Selected extract –
Segment Open

Saturday, October 10, 2015

On changing dipsticks, operating systems


About that much on the spiral dipstick.
Ordinarily Wes Anderson would be settling in to a relaxed Saturday afternoon watching collegiate football, anticipating that 3 p.m. Merlot allowed on special days. Not today. The missus sez they're going on a road trip to see the mother-in-law, so plans have changed. Prudently, he checked the oil in the family Chevrolet before heading out, but "You know, Stan, I just can't read that doggone dipstick. Now that they've got it all twisted in a spiral and then there are three dots on it. You can't tell what you're looking at."
A quick trip to Hennen's Shell solved that, the boys told him all about the new and improved dipsticks and told him it said he was three quarters of a quart low. Not sure how he resolved that.
We don't much like change here at Abbey Point. Leave well enough alone. Good enough is good.
The pushy folks at Apple computer have been prompting Stan for at least a year now that it was time to change his operating system to something called "El Capitan." They call it an upgrade and promise it will be free and easy and it will make things better. Stan takes a different view.
But yesterday he finally succumbed to the pressure, and with trepidation and dread, at 9 a.m. agreed to make a change to "El Capitan."
After skipping over the legal agreement that gives Apple privileges heretofore reserved exclusively for next of kin, the download began. It looked promising, mentioning things like 28 minutes left and offering a pause button, but then the screen turned cold, locked up the keyboard and displayed nothing but the Apple logo and a bar that was 90 percent filled.

Segment Closed

Supplied entries –
Segment Open

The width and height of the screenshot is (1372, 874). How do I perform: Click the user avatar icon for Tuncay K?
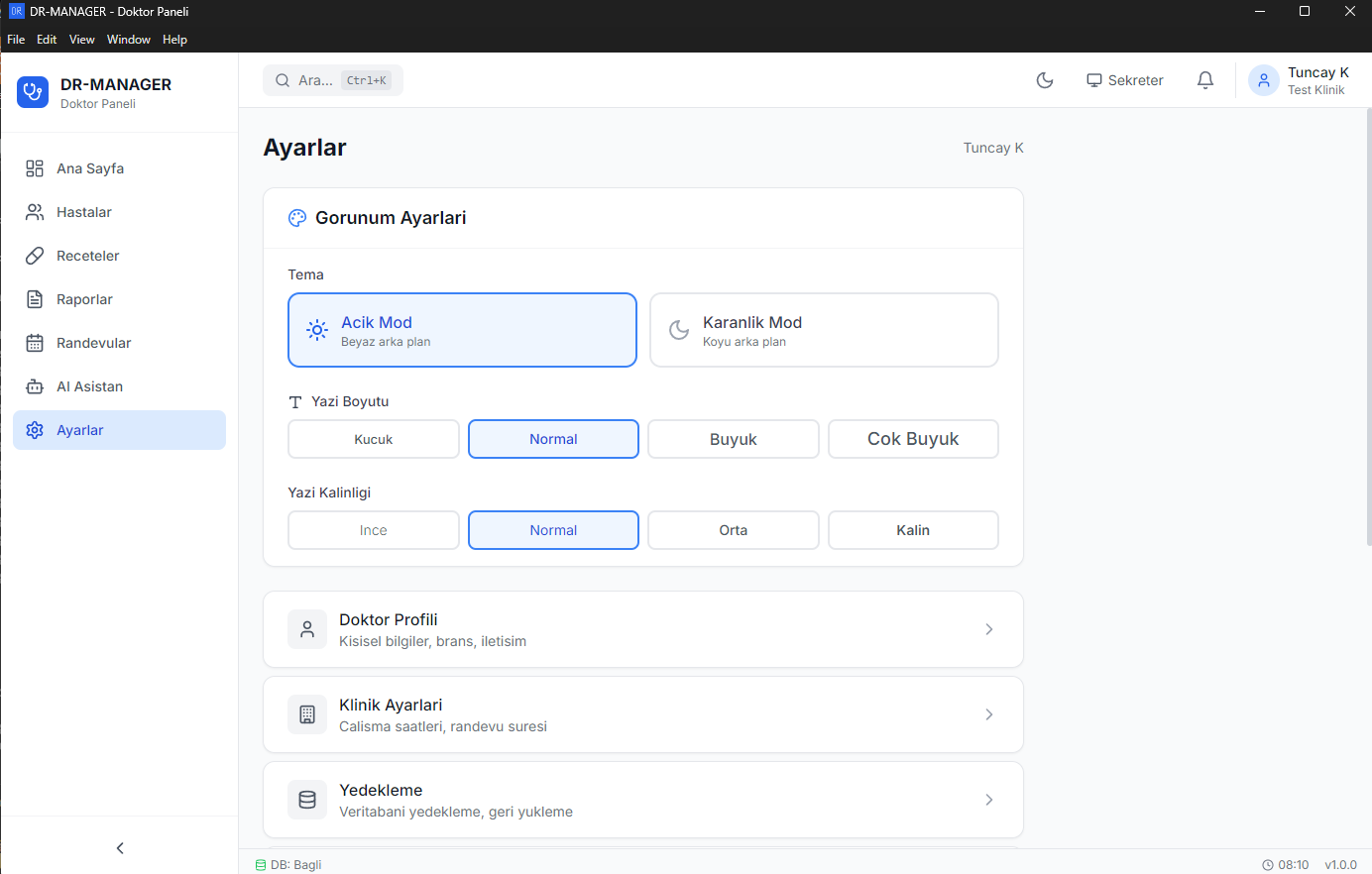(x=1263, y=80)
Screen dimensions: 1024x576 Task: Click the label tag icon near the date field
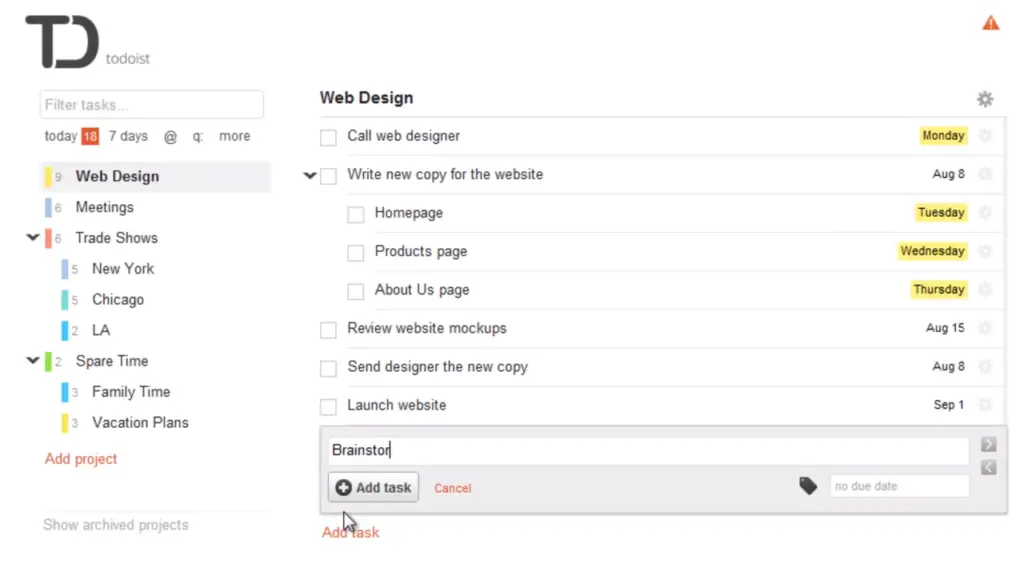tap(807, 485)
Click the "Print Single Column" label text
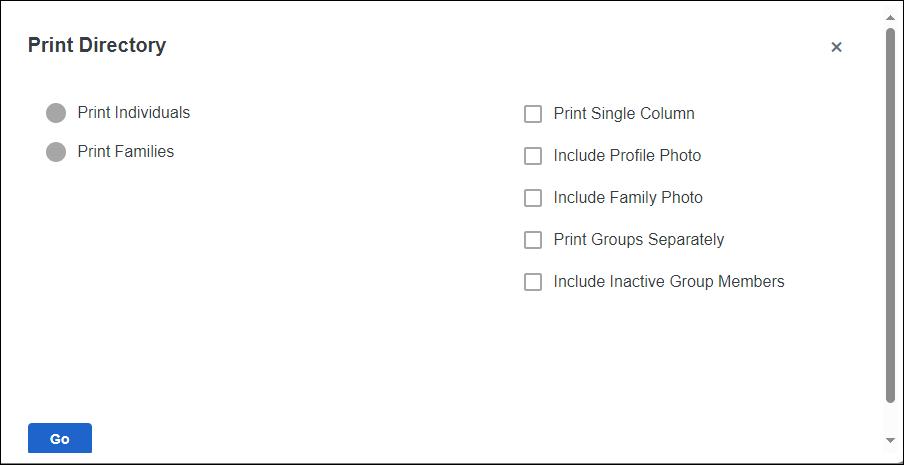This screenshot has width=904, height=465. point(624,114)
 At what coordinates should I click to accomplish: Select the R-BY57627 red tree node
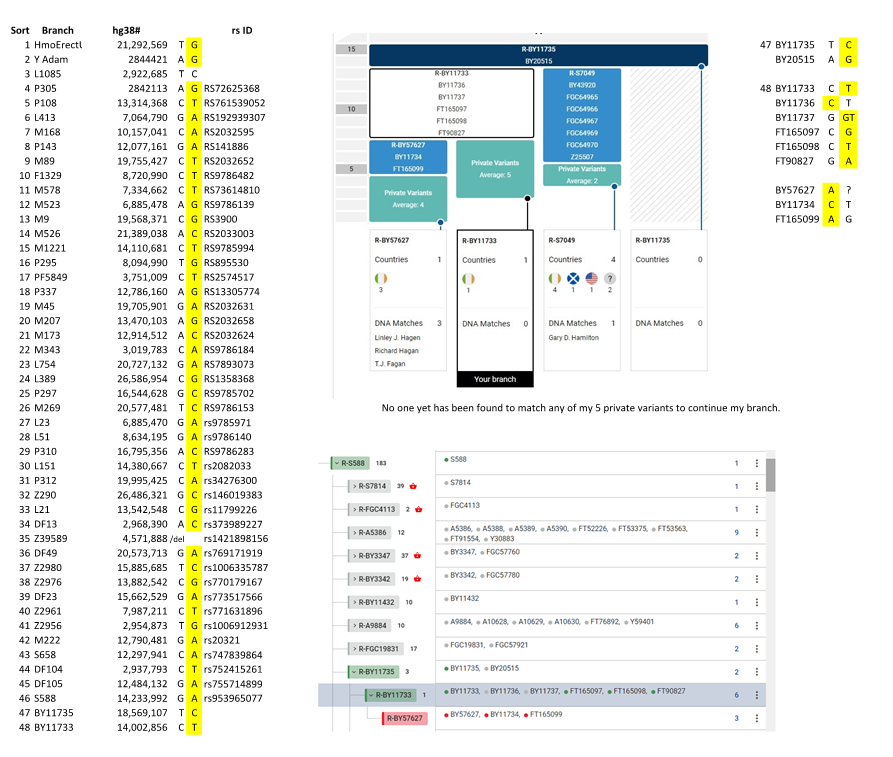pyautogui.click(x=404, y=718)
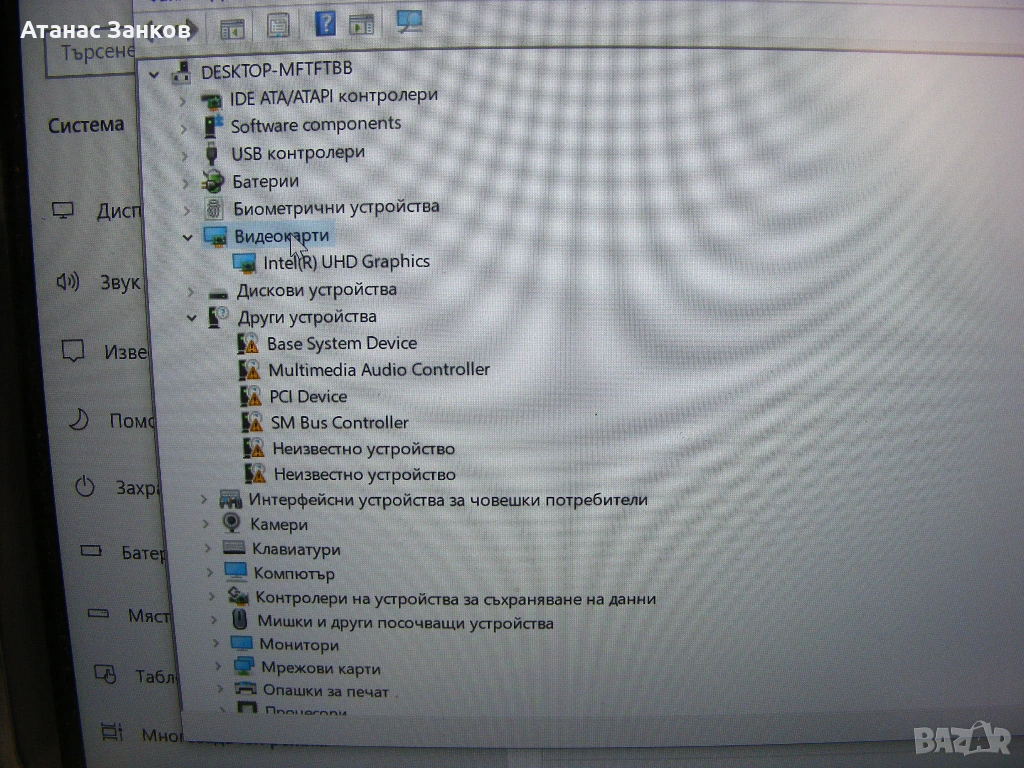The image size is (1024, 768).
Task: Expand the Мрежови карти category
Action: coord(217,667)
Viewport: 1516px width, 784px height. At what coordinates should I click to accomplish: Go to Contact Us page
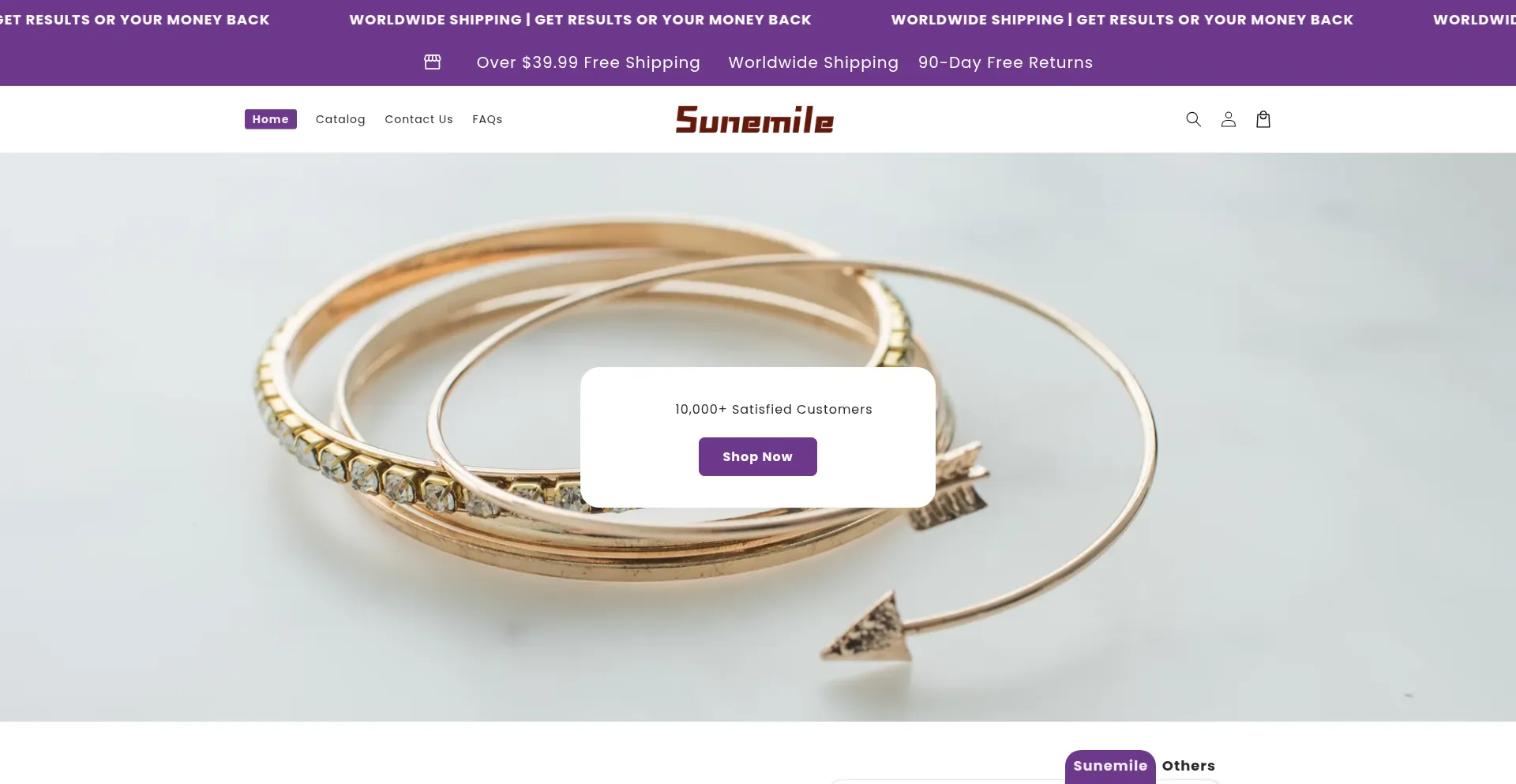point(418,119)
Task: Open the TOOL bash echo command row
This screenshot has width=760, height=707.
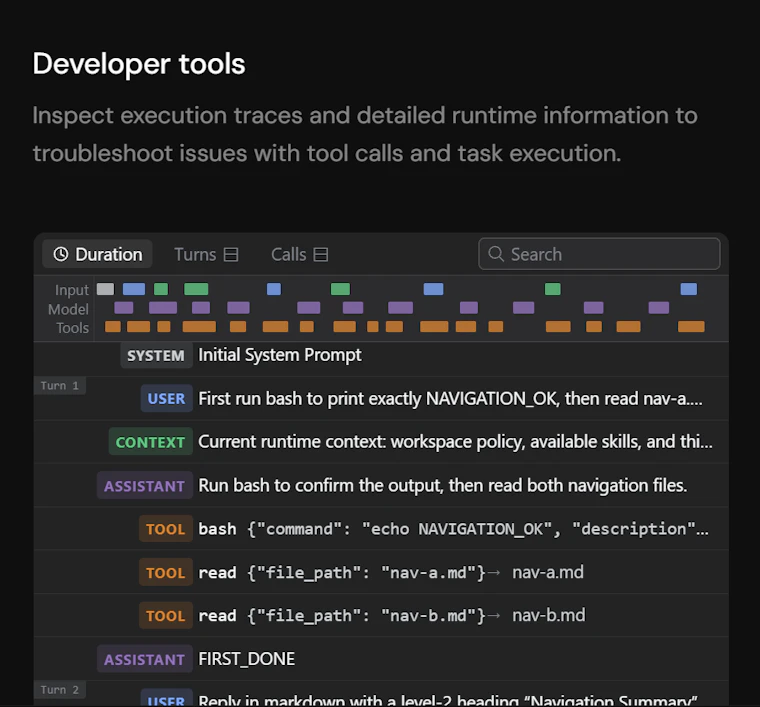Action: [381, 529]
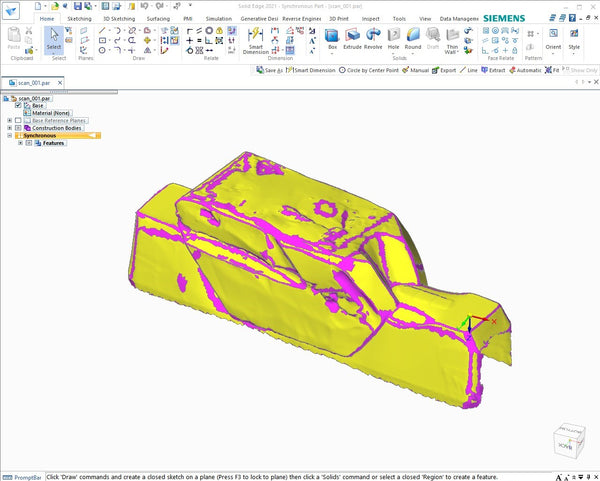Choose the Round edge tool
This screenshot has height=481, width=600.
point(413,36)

Segment Closed

Answer these questions from the post on changing dipsticks and operating systems:
1. How low on oil did the boys at Hennen's Shell say the dipstick showed?
2. At what time did Stan agree to change to "El Capitan"?
3. How full was the bar shown with the Apple logo when the screen locked up?

The completed task –
1. Three quarters of a quart low.
2. At 9 a.m.
3. It was 90 percent filled.